Went back on eBay and had a little chat with a different person, Terrence. Maybe now something will happen to this seller. 

Me.... This seller has special instructions posted in his "pictures" on how you can purchase his items. How is that? How can this be approved by eBay? eBay item number:165717985045

01:59:22 UTC TERRENCE


> I see you encountered something questionable in a listing.



02:00:13 UTC TERRENCE


> An antique bicycle.



Me..... Yes, read sellers buying instructions in his pictures.

02:01:36 UTC TERRENCE


> Is it the one that says: "This item can be purchased at the buy it now price only..."?




02:02:22 UTC TERRENCE


> What on earth is this?!




Me.... Yes, and there is no buy it now button.

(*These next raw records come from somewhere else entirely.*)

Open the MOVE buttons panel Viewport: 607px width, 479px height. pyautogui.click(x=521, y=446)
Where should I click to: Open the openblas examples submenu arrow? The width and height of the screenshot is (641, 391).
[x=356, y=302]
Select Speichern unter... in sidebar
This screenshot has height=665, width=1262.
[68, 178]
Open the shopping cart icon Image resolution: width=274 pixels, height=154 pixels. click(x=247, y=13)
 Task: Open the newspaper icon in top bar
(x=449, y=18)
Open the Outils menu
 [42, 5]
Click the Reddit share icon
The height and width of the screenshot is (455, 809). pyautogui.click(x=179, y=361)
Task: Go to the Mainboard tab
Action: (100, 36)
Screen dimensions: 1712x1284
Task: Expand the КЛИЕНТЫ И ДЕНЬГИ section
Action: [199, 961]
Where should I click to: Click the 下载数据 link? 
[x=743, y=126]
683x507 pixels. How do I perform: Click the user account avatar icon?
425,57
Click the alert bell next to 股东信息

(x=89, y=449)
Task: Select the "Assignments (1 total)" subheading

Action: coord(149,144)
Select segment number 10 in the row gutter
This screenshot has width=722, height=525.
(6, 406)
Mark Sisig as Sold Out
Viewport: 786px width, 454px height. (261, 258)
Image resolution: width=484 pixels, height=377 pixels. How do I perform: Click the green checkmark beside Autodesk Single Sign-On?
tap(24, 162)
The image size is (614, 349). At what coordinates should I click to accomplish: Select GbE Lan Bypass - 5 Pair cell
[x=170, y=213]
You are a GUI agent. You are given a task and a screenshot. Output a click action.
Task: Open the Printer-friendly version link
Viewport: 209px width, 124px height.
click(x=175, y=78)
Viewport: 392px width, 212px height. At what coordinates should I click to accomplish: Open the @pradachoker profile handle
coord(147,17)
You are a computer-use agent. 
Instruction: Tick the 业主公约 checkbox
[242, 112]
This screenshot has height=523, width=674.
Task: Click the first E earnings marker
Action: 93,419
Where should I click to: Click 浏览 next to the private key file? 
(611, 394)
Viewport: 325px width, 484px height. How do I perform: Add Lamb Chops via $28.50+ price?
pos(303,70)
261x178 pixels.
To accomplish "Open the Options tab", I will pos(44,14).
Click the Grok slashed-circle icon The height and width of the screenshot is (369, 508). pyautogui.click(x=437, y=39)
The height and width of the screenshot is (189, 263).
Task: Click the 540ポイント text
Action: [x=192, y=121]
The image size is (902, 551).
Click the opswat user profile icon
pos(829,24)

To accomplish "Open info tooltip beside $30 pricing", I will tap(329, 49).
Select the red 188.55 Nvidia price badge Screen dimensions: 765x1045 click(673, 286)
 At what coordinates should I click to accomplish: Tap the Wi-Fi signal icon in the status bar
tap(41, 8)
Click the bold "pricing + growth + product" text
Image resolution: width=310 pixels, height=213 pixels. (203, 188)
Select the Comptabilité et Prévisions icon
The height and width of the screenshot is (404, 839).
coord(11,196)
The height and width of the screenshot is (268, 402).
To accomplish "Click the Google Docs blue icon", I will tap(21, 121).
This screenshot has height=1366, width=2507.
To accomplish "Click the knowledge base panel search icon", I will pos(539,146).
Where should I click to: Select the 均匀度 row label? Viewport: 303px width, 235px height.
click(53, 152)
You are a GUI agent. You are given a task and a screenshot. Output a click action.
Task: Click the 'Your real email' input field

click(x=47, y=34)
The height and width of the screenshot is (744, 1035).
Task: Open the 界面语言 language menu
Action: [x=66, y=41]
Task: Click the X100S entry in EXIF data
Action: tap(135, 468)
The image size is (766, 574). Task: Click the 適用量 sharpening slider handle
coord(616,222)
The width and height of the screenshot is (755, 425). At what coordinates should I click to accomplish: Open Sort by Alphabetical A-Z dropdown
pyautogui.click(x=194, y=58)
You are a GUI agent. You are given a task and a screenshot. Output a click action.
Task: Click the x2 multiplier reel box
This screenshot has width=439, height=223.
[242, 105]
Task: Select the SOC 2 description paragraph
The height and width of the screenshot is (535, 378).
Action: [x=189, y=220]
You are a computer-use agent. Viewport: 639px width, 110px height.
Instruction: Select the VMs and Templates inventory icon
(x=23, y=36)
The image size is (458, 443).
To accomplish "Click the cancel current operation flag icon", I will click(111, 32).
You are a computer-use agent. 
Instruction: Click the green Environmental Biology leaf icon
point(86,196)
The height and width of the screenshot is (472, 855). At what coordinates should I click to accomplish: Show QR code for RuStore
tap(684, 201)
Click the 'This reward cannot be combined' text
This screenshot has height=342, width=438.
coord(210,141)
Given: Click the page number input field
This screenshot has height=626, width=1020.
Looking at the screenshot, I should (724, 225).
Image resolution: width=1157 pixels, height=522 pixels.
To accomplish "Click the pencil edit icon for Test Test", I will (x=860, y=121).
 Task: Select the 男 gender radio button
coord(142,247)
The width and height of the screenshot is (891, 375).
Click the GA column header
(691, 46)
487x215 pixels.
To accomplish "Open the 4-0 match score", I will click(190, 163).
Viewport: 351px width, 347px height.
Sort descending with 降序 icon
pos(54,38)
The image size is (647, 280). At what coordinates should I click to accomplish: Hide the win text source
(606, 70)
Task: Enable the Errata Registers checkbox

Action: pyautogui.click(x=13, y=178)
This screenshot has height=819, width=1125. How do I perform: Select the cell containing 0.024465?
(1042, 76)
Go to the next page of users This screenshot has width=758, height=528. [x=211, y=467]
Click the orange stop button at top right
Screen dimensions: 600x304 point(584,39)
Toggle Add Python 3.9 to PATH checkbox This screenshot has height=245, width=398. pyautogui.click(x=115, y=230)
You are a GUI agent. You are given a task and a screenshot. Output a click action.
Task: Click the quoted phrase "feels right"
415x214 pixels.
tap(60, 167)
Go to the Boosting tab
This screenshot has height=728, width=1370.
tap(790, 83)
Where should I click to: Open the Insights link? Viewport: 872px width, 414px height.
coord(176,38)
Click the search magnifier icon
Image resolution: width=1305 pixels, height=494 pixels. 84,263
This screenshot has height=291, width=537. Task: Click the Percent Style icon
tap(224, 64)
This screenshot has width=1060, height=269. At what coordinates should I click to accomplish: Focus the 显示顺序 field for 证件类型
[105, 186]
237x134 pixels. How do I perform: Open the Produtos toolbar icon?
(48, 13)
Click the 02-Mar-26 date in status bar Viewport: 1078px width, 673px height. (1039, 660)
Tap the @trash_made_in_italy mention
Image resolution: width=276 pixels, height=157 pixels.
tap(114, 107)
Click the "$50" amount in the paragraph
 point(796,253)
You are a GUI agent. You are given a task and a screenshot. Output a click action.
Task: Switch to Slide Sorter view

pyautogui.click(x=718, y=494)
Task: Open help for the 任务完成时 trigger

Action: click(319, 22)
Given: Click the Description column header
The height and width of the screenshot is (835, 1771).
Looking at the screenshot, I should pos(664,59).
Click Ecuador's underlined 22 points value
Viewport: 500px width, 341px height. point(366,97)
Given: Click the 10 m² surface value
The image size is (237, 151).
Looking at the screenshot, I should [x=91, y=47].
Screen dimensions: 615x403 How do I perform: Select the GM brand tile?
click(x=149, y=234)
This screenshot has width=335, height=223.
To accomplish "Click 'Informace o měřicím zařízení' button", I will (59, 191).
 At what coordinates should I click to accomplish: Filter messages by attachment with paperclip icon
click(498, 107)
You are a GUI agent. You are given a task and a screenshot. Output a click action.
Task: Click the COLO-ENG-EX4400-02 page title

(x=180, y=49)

I see no buy it now!!

02:02:55 UTC TERRENCE


> Thank you for bringing this up to us, Gary.




02:03:18 UTC TERRENCE


> This is clearly against our policies.




02:04:42 UTC TERRENCE


> I'll submit their account to Trust and Safety for review.




02:07:21 UTC TERRENCE


> Thank you for letting us know about this.




02:07:57 UTC TERRENCE


> Basically. He/she is urging buyers to do transaction outside of eBay.




02:08:18 UTC TERRENCE


> Either to bypass eBay's fees or scam people.




02:09:47 UTC TERRENCE


> Glad to have address your concerns for today.


----------



## GTs58 (Oct 10, 2022)

Looks like Terrence followed thru and that seller is no longer on eBay. All his 19,245 listings have vanished. Sweet!


----------